[EXERCISE]
Reproduce the interview text on vidding and political remix word for word.

[PAGE TEXT]
▽

TR: In what way did vidding and the vidding community influence this remix?

JM: I am in no way an expert on vidding, but for those who might not be aware, it’s an artform that’s been around since the mid-seventies. It’s deeply connected to fan cultures and fan fiction, just extended into video form. There’s a rich history of mostly women remixing (or “vidding”) pop culture narratives. And sometimes these vids, as they’re called, are making an argument, or doing a character study, or doing in-depth looks at various relationships, etc. It’s like using video to create literary criticism of TV and movies.

The sympathetic nature and fannish quality of vidding is one of the things that I think makes it work so well. Initially it took a while before I understood how powerful, important, and sometimes subversive it was as a remixing genre.

Lots of vids will celebrate shows, relationships, subtexts or storylines – especially ones that break standard or stereotypical gender roles or narratives. While many other vids have an argument to make, and some of them will subtly (or no so subtly) criticize various aspects of a beloved TV show: characters, story lines, or the lack of queer characters, or the lack of strong female characters, etc. The idea is that you can enjoy something from the mass media but still criticize certain aspects of it to varying degrees. That’s a subtle understanding that seems to me a little bit lacking in many of the more political videos from my own remix genre.

A lot of political remix work can be really fantastic but it’s sort of based on ridicule. So it’s ridiculing the TV show, or it’s ridiculing the source. Sometimes, certain situations call for just flat out ridicule – I agree with that and I think it can be very important. But other times, conversations require a sort of subtle, respectful, and still pointed analysis, especially if you want to talk about race, class, gender, or sexuality. This is where, I think, vidding often succeeds in ways that political remix video sometimes does not.

△

(Word and element locating data)
▽

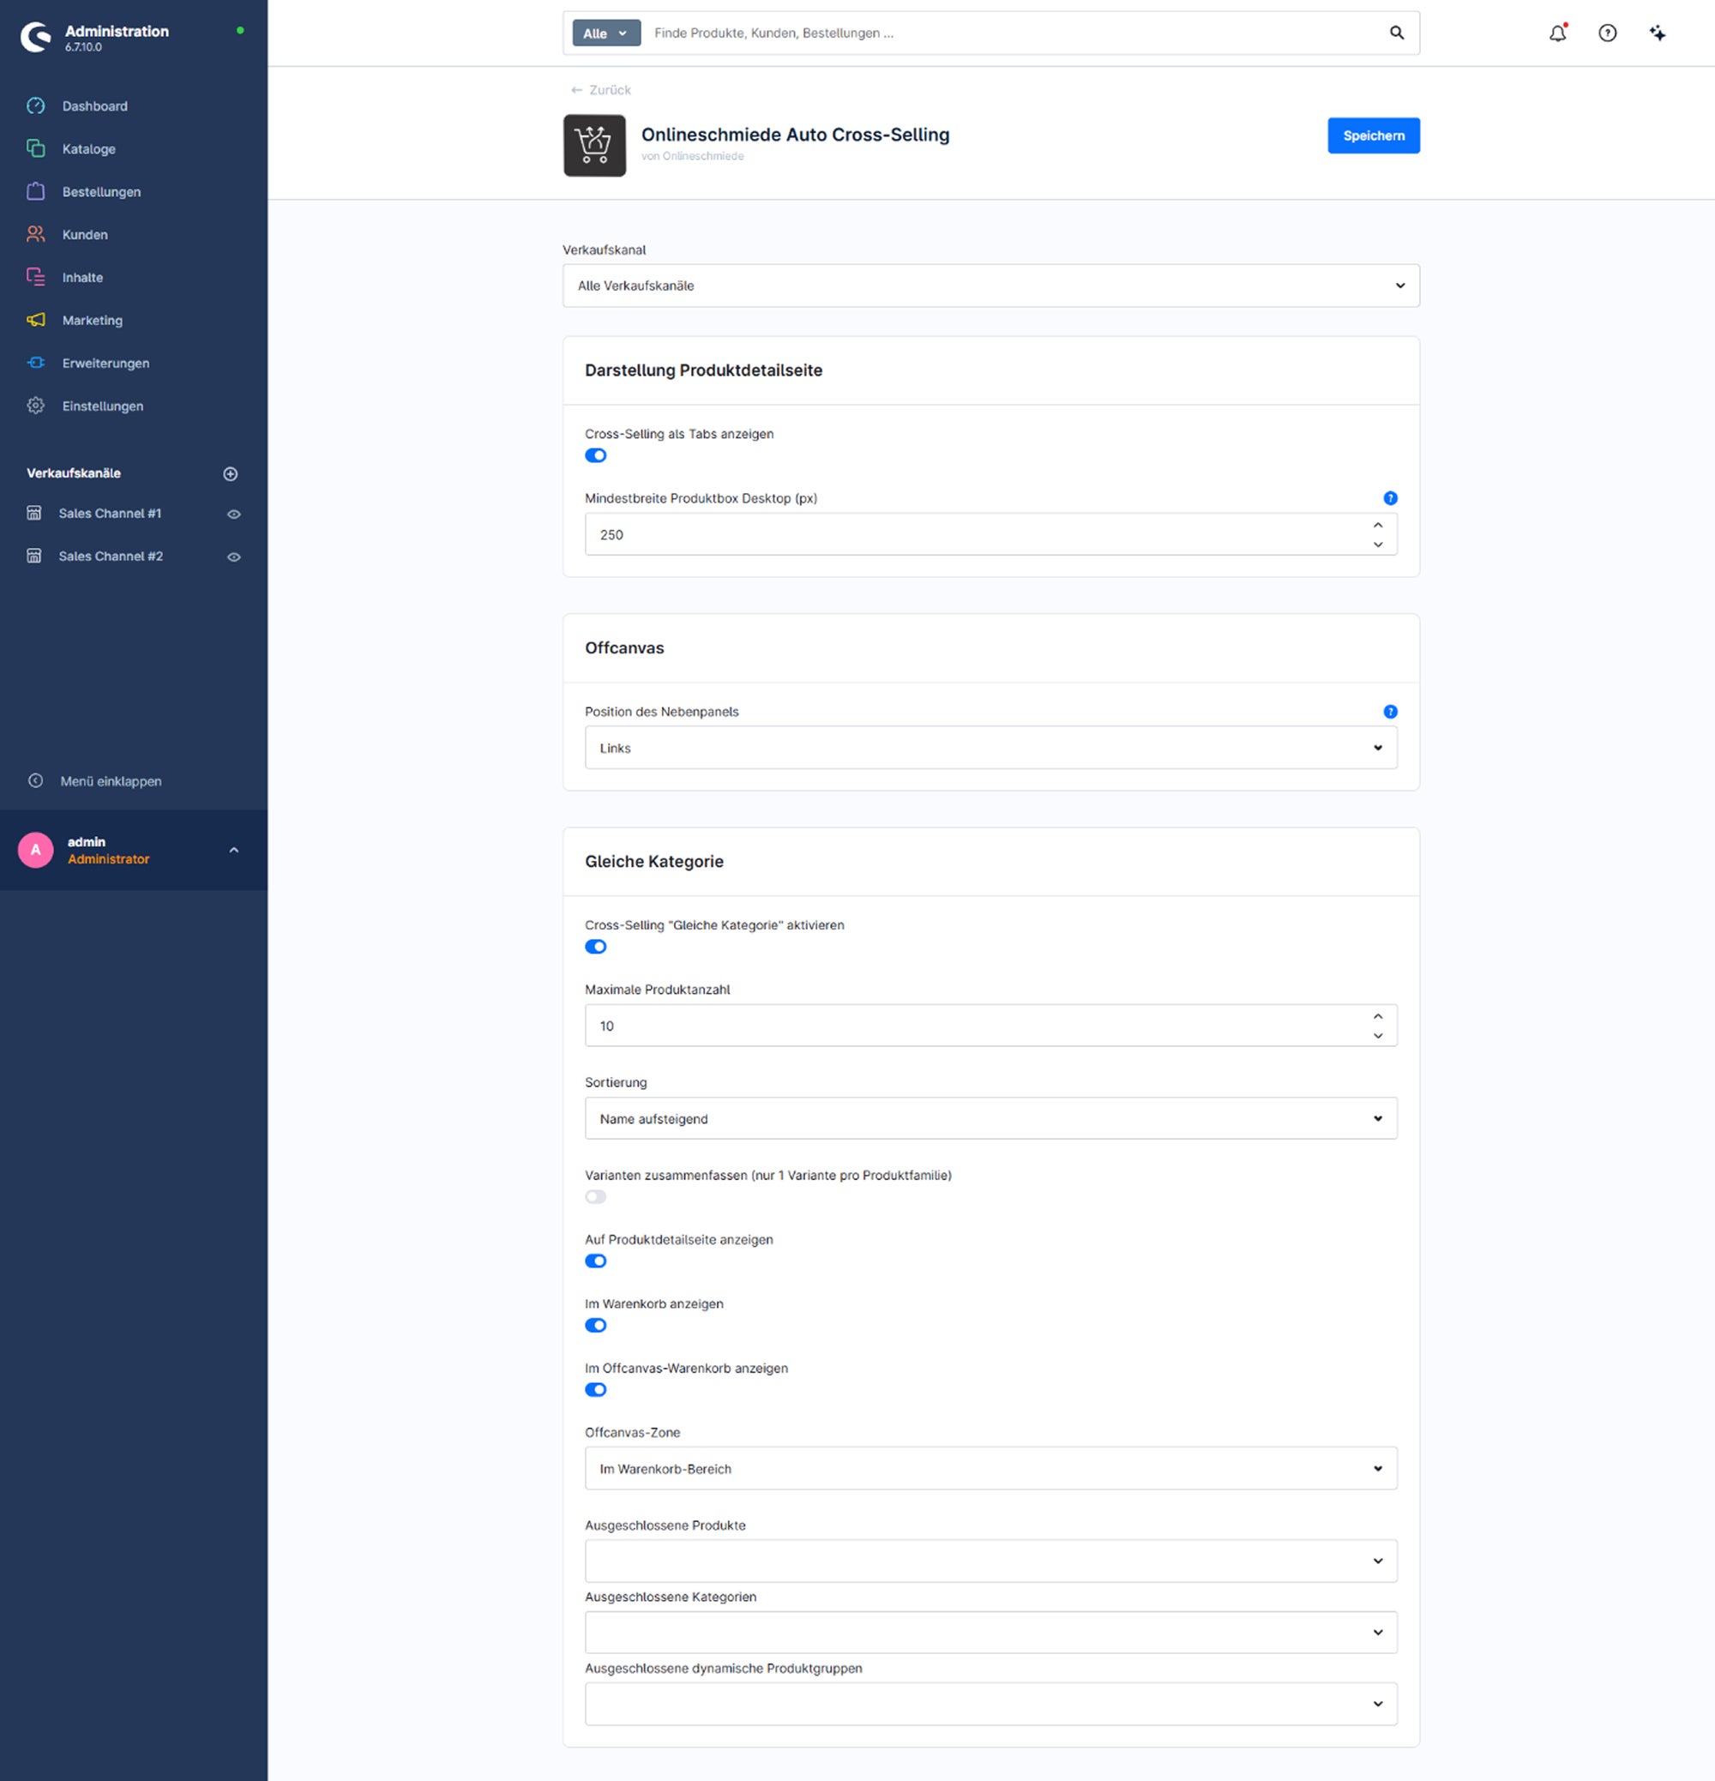Open the notifications bell icon
Screen dimensions: 1715x1781
click(x=1558, y=33)
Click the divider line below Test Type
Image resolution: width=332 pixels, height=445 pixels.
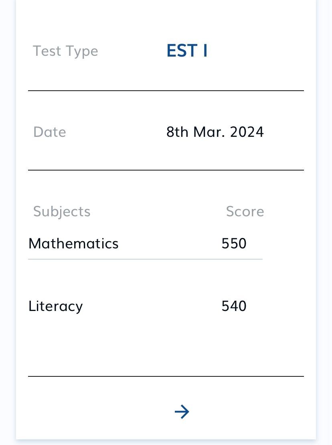(x=166, y=91)
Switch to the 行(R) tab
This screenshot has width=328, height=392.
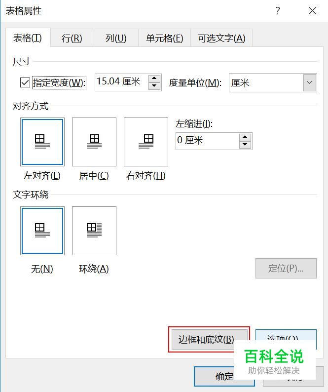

△

[RESULT OF THE TASK]
TR: In what way did vidding and the vidding community influence this remix?

JM: I am in no way an expert on vidding, but for those who might not be aware, it’s an artform that’s been around since the mid-seventies. It’s deeply connected to fan cultures and fan fiction, just extended into video form. There’s a rich history of mostly women remixing (or “vidding”) pop culture narratives. And sometimes these vids, as they’re called, are making an argument, or doing a character study, or doing in-depth looks at various relationships, etc. It’s like using video to create literary criticism of TV and movies.

The sympathetic nature and fannish quality of vidding is one of the things that I think makes it work so well. Initially it took a while before I understood how powerful, important, and sometimes subversive it was as a remixing genre.

Lots of vids will celebrate shows, relationships, subtexts or storylines – especially ones that break standard or stereotypical gender roles or narratives. While many other vids have an argument to make, and some of them will subtly (or no so subtly) criticize various aspects of a beloved TV show: characters, story lines, or the lack of queer characters, or the lack of strong female characters, etc. The idea is that you can enjoy something from the mass media but still criticize certain aspects of it to varying degrees. That’s a subtle understanding that seems to me a little bit lacking in many of the more political videos from my own remix genre.

A lot of political remix work can be really fantastic but it’s sort of based on ridicule. So it’s ridiculing the TV show, or it’s ridiculing the source. Sometimes, certain situations call for just flat out ridicule – I agree with that and I think it can be very important. But other times, conversations require a sort of subtle, respectful, and still pointed analysis, especially if you want to talk about race, class, gender, or sexuality. This is where, I think, vidding often succeeds in ways that political remix video sometimes does not.